It's a bit difficult to keep the excitement up about 31 miles of trail running with cold, pouring rain outside. I'm hoping it turns to snow, as predicted, otherwise I might have to say it's not worth it!
It's not the simplest thing to prepare for and run an ultramarathon 9 weeks after the birth of The Bois. But my strategy was as follows:
Run 12 miles with or without baby jogger every other day.
Alternating days run 3 5ks as fast as I can on the treadmill and then swim or elliptical. Of course this was made much easier by the 2 free hours of childcare at the YMCA.
Last week, we got in 4 days of running at 7000 feet in Utah. Who knows if that will help or not. From what I've read, peak EPO level is reached after two to three days altitude exposure and the effect lasts 10-15 days.
I've never been a big one for tapering, but today and tomorrow (two days before the race) I'm just running a 5k, then spinning then swimming.

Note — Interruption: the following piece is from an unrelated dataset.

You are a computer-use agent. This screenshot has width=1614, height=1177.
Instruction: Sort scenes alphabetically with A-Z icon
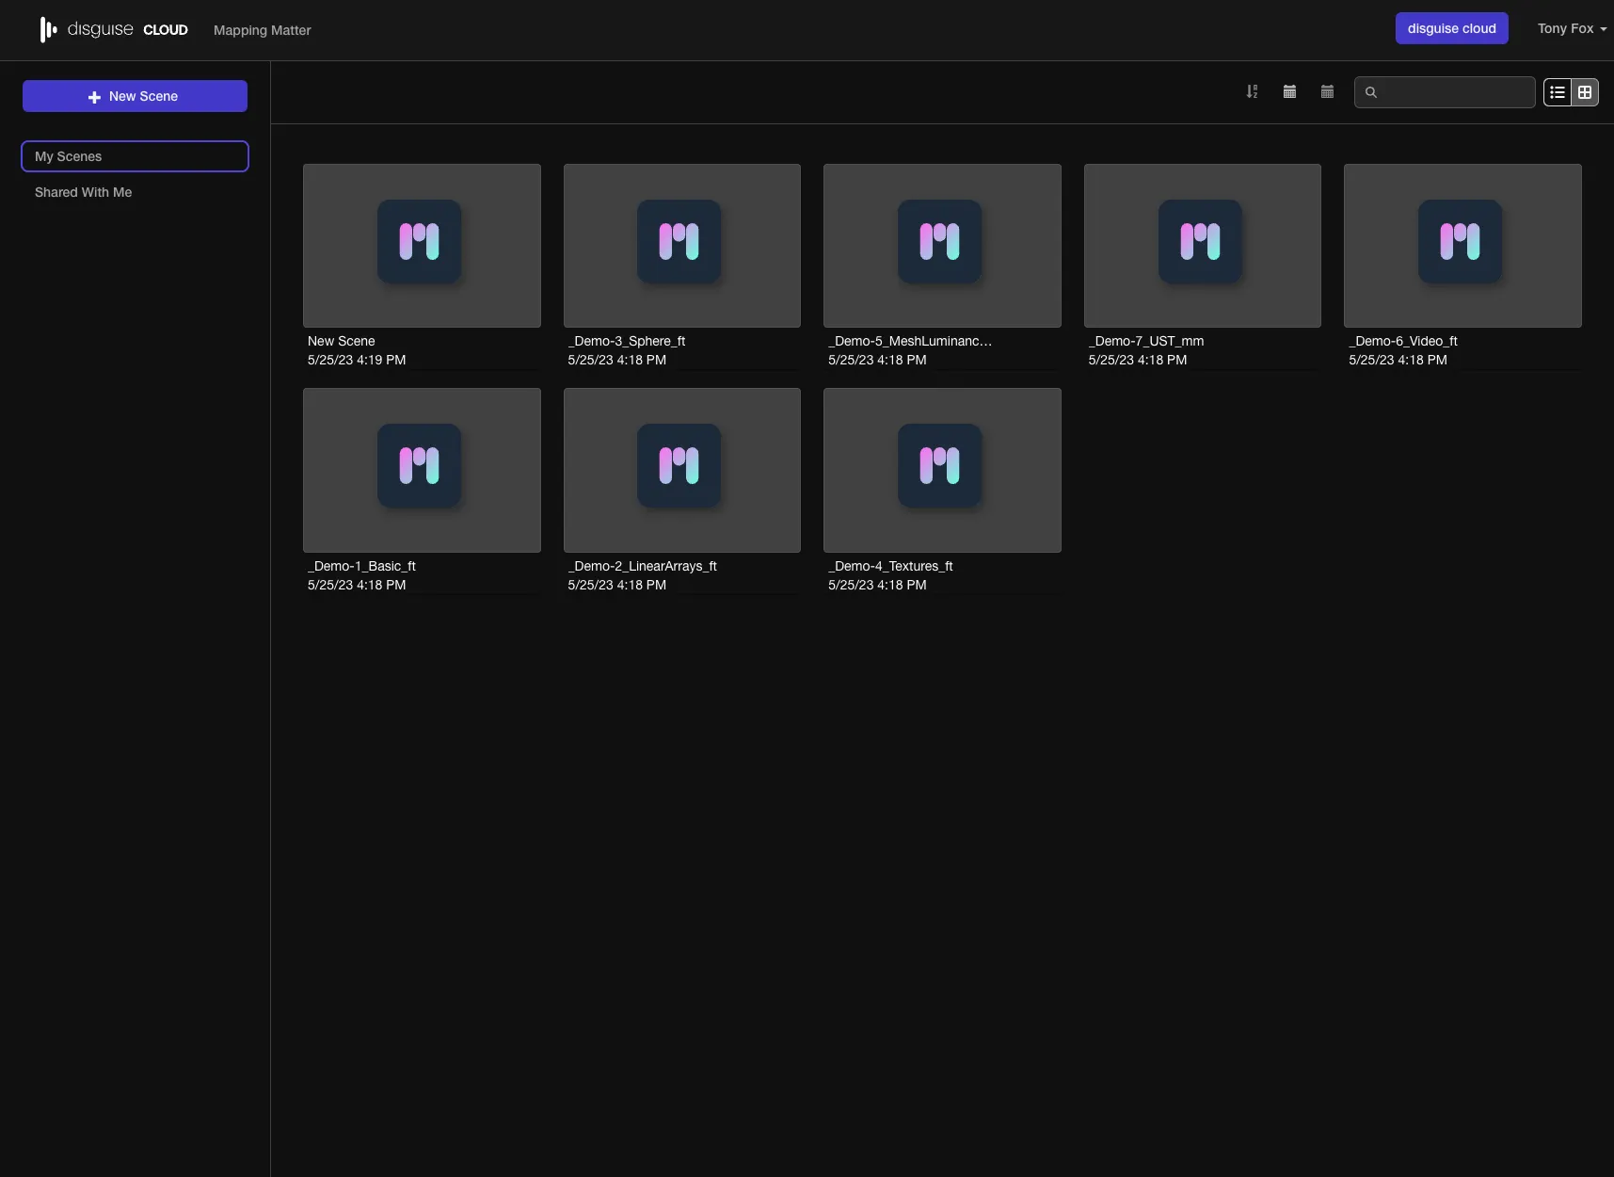(x=1252, y=92)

The plan for the race is to start out fairly quickly and take a nice long break midway where my mom will be waiting with The Bois. I'll breastfeed or pump, eat some snacks, drink something. Then I'll continue, probably not as quickly and making more stops the second half. Provided it's not freezing pouring rain, it should be a lot of fun.
SR bought some yak trax, but I have decided not to wear them if it is at all muddy (thanks to the advice of a friend).
I'm looking forward to seeing one of my blogging friends there, too! I think you know who you are!
I am feeling a bit of pressure from SR to go for the female win or at least the youngest age group win. I love the competition of a run, but hate the pressure, probably because I've never really been that fast. And seeing as I've never run an ultra before and have only run one marathon AND I've only gotten in one long run (18 miles) because of babysitter time constraints, I'm not planning on anything spectacular. Maybe one day.
Time for The Bois and I to head to my dentist appointment.
Running Song of the Day: Ridder Lykke! By Rocazino
Photo from Mount Royal, Frisco, Colorado.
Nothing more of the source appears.